As with any other Microsoft product, Business Central can also be used in tandem with Microsoft Power BI, which provides the data visualisation capabilities needed to help your finance team derive useful insights from your business’s financial data.
With Power BI, your finance team are better able to analyse the financial data generated by Business Central, and more easily acquire the actionable insights that will help them optimise the year-end closing process for your business.
2. Limited Planning, Budgeting And Forecasting Features
Overview Of NetSuite Planning And Budgeting; Source: NetSuite
The year-end financial closing process is crucial to informing the subsequent planning, budgeting and forecasting (PB&F) process for your business, ensuring that it starts the next fiscal year on a solid foundation for continued growth.
However, if your business is reliant on a basic accounting software for its financial management needs, you may find that the limitations of such a solution will become apparent during the PB&F process.
For example, basic accounting software may lack necessary capabilities such as collaboration and workflow management, version control, and scenario modelling and analysis. They may also not be able to integrate perfectly with dedicated budgeting and forecasting solutions, which may lead to further inconsistencies in your business’s finance data.

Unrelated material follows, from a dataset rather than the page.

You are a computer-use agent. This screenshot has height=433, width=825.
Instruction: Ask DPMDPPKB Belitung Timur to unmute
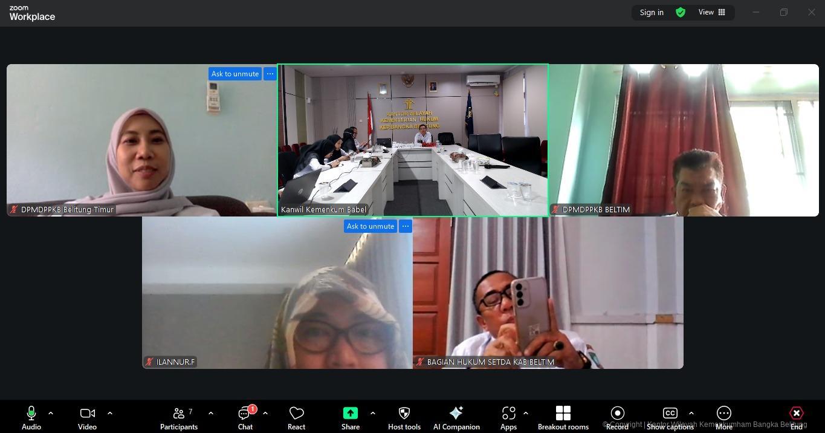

However, a cloud ERP software like Oracle NetSuite integrates with all of the software in your business, unifying financial and non-financial data throughout your business to give you a single source of truth in real-time, which makes version control possible and greatly enables collaboration within your finance team during the PB&F process.
It also serves as the database from which NetSuite Planning and Budgeting (NSPB), a separate PB&F solution, can draw from and leverage to drive actionable insights through dedicated features such as scenario modelling and analysis, predictive analytics, and rolling forecasts, greatly optimising the PB&F process for your business.
3. Failure To Account For The Impact Of Inventory On Financials
One thing that’s often overlooked when businesses like yours embark on their year-end financial closing, is how the year-end inventory audit can impact said closing process.
For example, any errors in your inventory audit can directly affect the accuracy of your financial reports. It can also affect your business’s compliance with tax obligations, trigger regulatory compliance issues, and impact the budgeting and forecasting of your finance team; all issues that snowball into your year-end financial close at the end of the day.
And since they are primarily financial management tools, basic accounting software generally lack the features needed to manage your inventory, much less integrate it with your accounting.
However, a cloud ERP software like Business Central come with both financial and inventory management features built-in, amongst other features.
And because it collects data from both aspects of your business, Business Central not only calculates how your current levels of inventory affects your cost of goods sold (COGS), but also automatically reflects how this impacts the net profit reported on your financial reports, providing more accurate data to your finance team for their year-end closing process.
4. Inability To Consolidate Multiple Entities
Introducing NetSuite OneWorld; Source: NetSuite
If you’re managing several business entities, consolidation will also be an important part of your financial year-end close process. By combining the financial data of all the entities under your business group into a singular whole, you get a much more comprehensive insight into the financial health of your group of companies as a whole, which is key to completing the close process for all of them successfully.
However, most accounting software do not offer robust multi-entity consolidation features. This makes them unsuitable for businesses with multiple entities like yours might be structured, and subsequently for conducting the year-end financial closing for your business as well.
On the other hand, some cloud ERP software is designed specifically to handle multi-subsidiary financial operations. This is especially the case with Oracle NetSuite OneWorld, which is designed to consolidate the business finances of all your business entities in real-time.
With NetSuite OneWorld, your finance team will get a real-time view into the financial health of your group of companies as a singular whole, and thus be able to close your business’s books without spending undue time and effort going through the finances of each entity at the end of the year.
Cloud ERP Software Comes With The Features That Accounting Software Lacks To Properly Conduct Your Financial Year-end Close
An accounting software is capable of the basic financial management needs of your business, but they tend to lack the necessary capabilities for the job when it has grown enough to require due diligence in the year-end financial closing process.
These include the lack of customisable reporting and data visualisation, features which enable planning, budgeting and forecasting for the coming fiscal year, the inability to account for the impact of your inventory on your financials, and the lack of ability to consolidate the financials between multiple business entities.
However, cloud ERP software such as Oracle NetSuite and Microsoft Dynamics 365 Business Central come with these capabilities. This makes them a solid choice for when you need to upgrade from a basic accounting software, to a solution that’s better able to handle your business’s year-end financial closing needs.